To tablica, która upamiętnia Polaków zmuszanych do niewolniczej pracy w III Rzeszy. „Przymusowi robotnicy stracili lata młodości, dzieciństwo, zdrowie. Musimy o tym pamiętać, bo nie doczekali się zadośćuczynienia za tę niewolniczą pracę” – podkreśla Krzysztof Męciński, dyrektor szczecińskiego oddziału IPN.

Tablica pamięci Polaków wywiezionych podczas II wojny światowej na roboty przymusowe została odsłonięta we wtorek w holu głównym Zachodniopomorskiego Urzędu Wojewódzkiego w Szczecinie. Została wykonana z szarego kamienia – płaskorzeźba przedstawia znak Polaków zmuszanych do niewolniczej pracy. Ufundowana została przez Instytut Pamięci Narodowej Oddział w Szczecinie.

– Na Pomorzu Zachodnim cały szereg zakładów, firm, a nawet szwalni czy sklepów wykorzystywał przymusową, niewolniczą pracę robotników. Ta tablica ma wymiar osobisty dla wielu, również dla mnie. Moja babcia została wywieziona na roboty przymusowe do Niemiec. Gospodarkę w tamtym czasie zbudowano właśnie na pracy niewolniczej – mówi Krzysztof Męciński.

W latach 1939-1945 na terenie prowincji Pomorze przebywało 225 190 robotników przymusowych oraz 81 316 jeńców wojennych. Wśród nich największą liczbę stanowili Polacy (116 tys.), którzy przywożeni byli z Bydgoszczy, Torunia, Łodzi. Trafiali do obozów na wsiach (do prac w rolnictwie) oraz w miastach (m.in. do prac budowlanych, drogowych oraz w przedsiębiorstwach).

Od samego początku wojny Szczecin był konglomeratem obozów pracy przymusowej i obozów jenieckich (około 135).

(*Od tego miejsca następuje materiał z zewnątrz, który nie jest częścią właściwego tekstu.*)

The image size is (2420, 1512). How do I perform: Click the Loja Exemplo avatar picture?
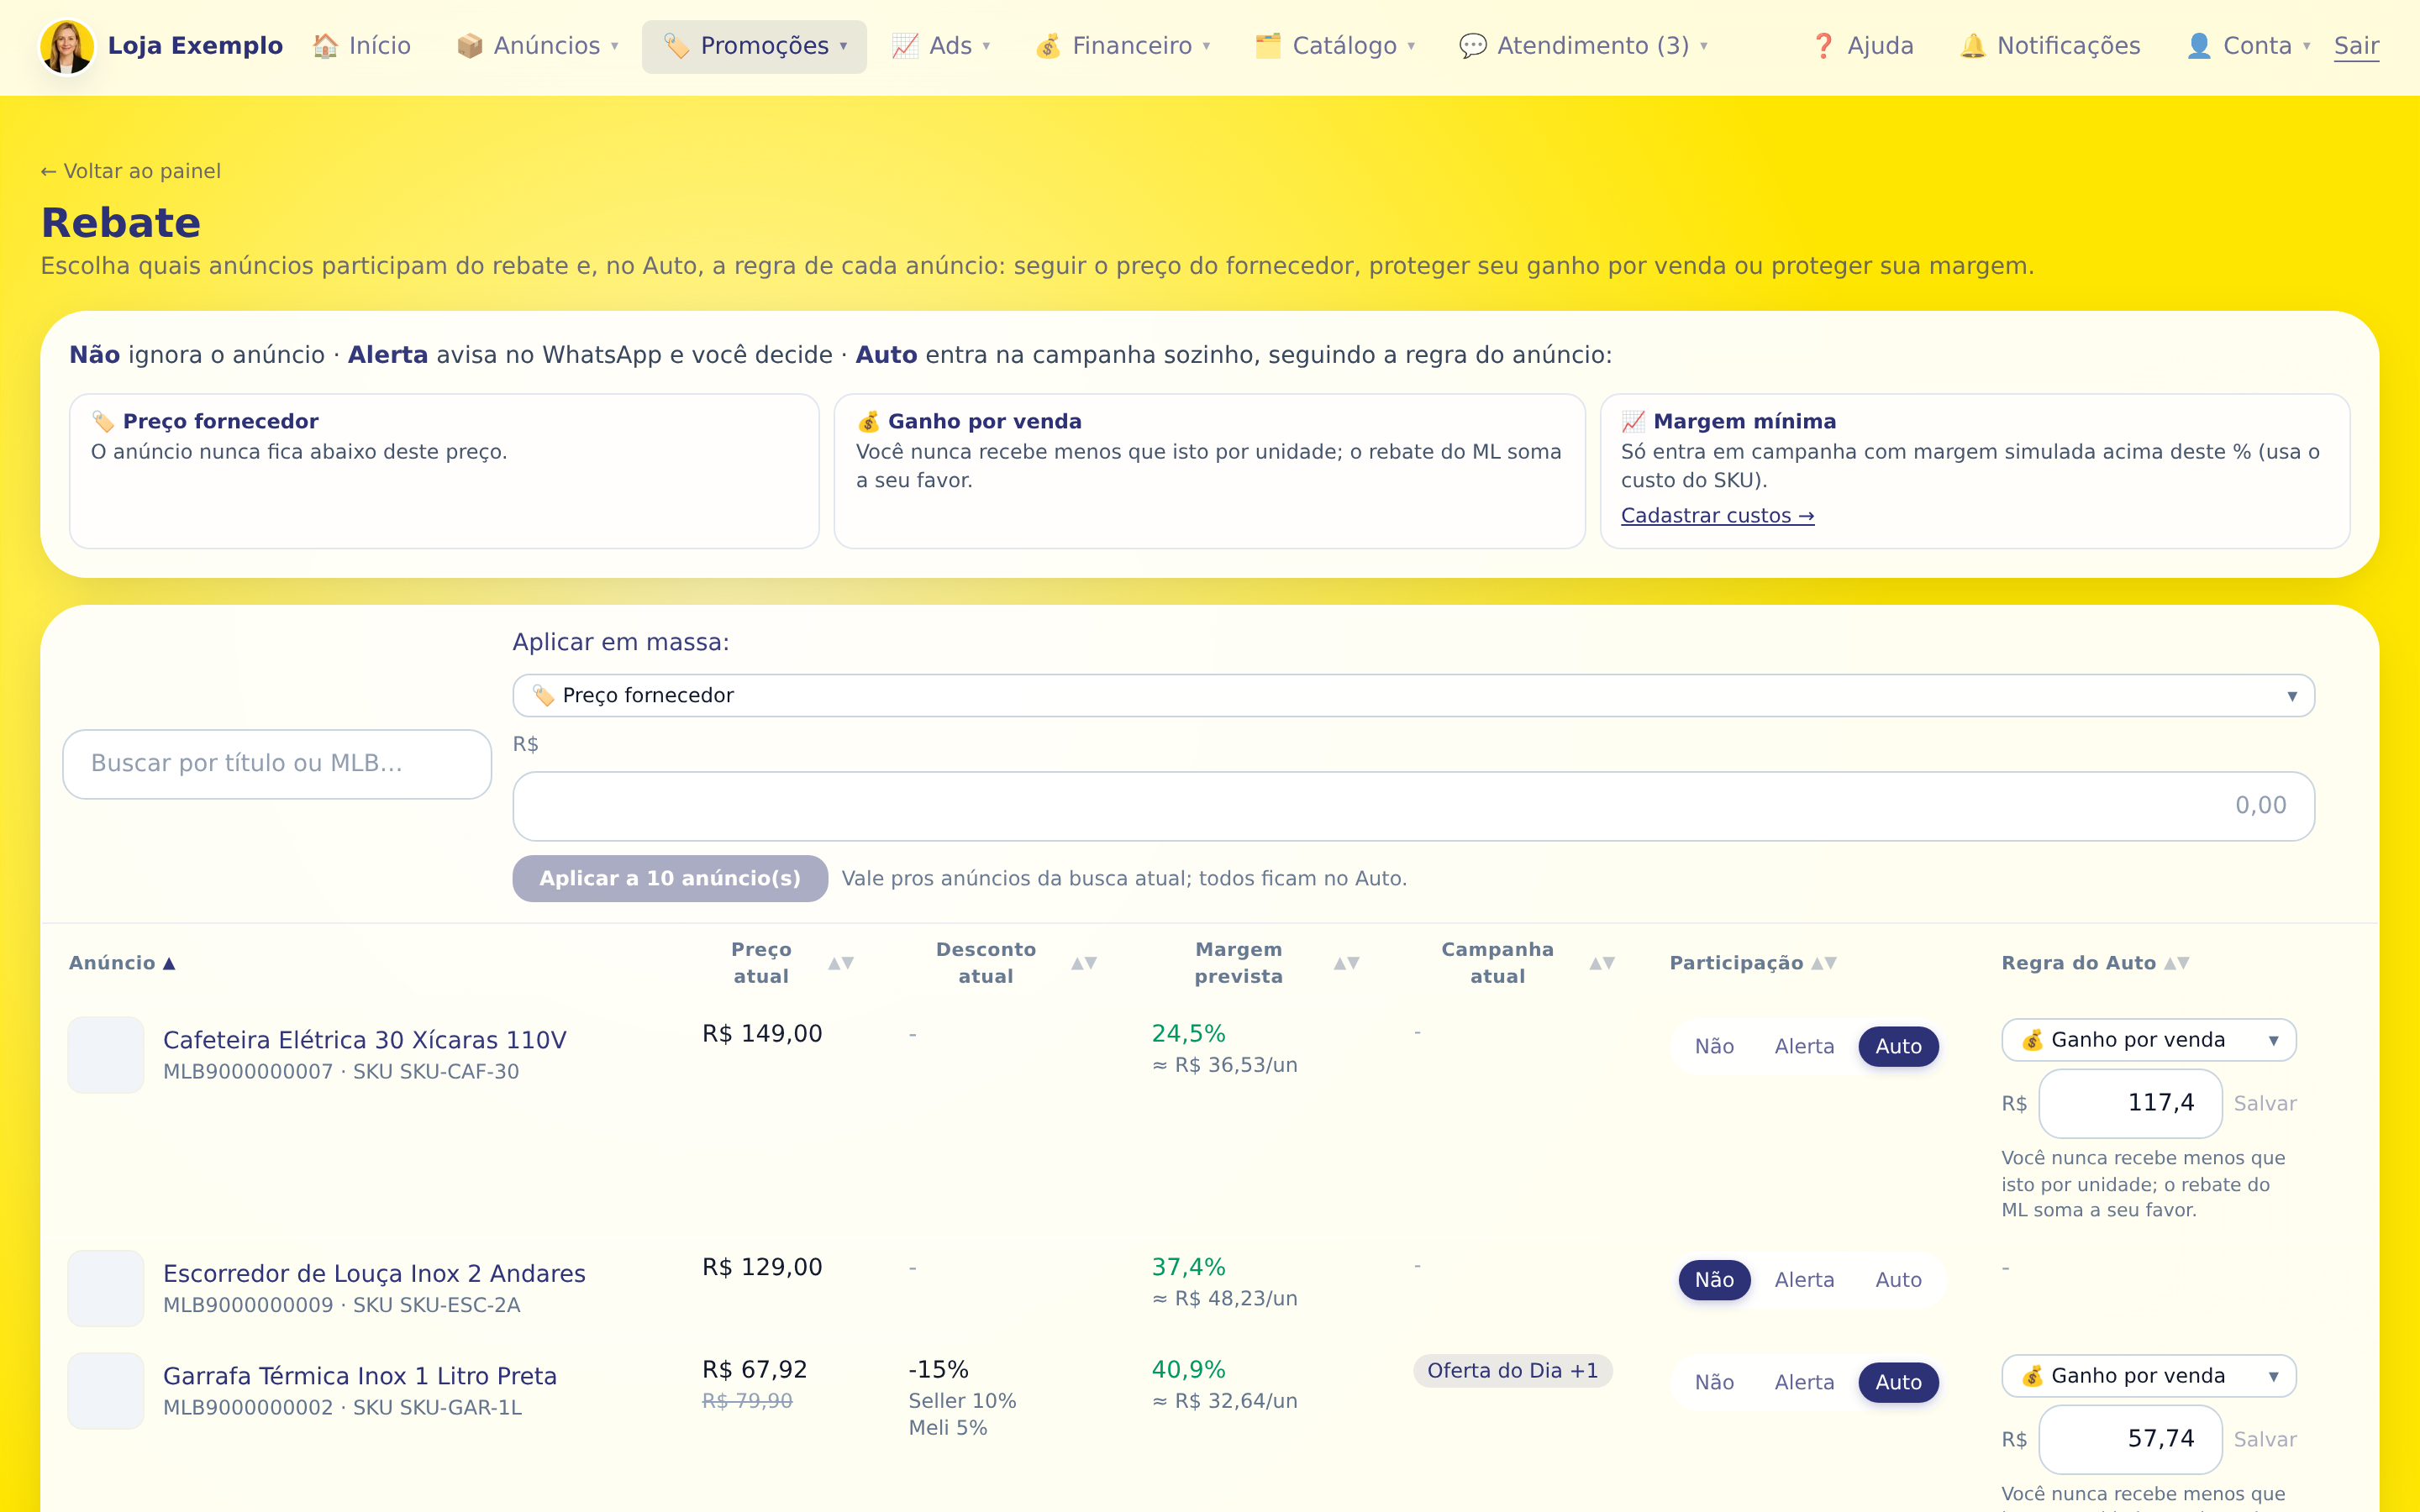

Największe znajdowały się w Pommersche Zuckersiederei (na Łasztowni przy rafinerii cukru), Merkurlager (należący do stoczni Stettiner Oderwerke), Pomolager (zakłady budowy silników Pommersche Motorenbau). Dużym ośrodkiem pracy przymusowej była również fabryka benzyny syntetycznej w Policach, wokół której skupiono kompleks 8 obozów.

Więźniowie byli kierowani do najcięższych prac. Otrzymywali głodowe wyżywienie, a warunki ich zakwaterowania były poniżej standardów. Za przewinienia karano biciem, kierowaniem do obozów wychowawczych lub śmiercią.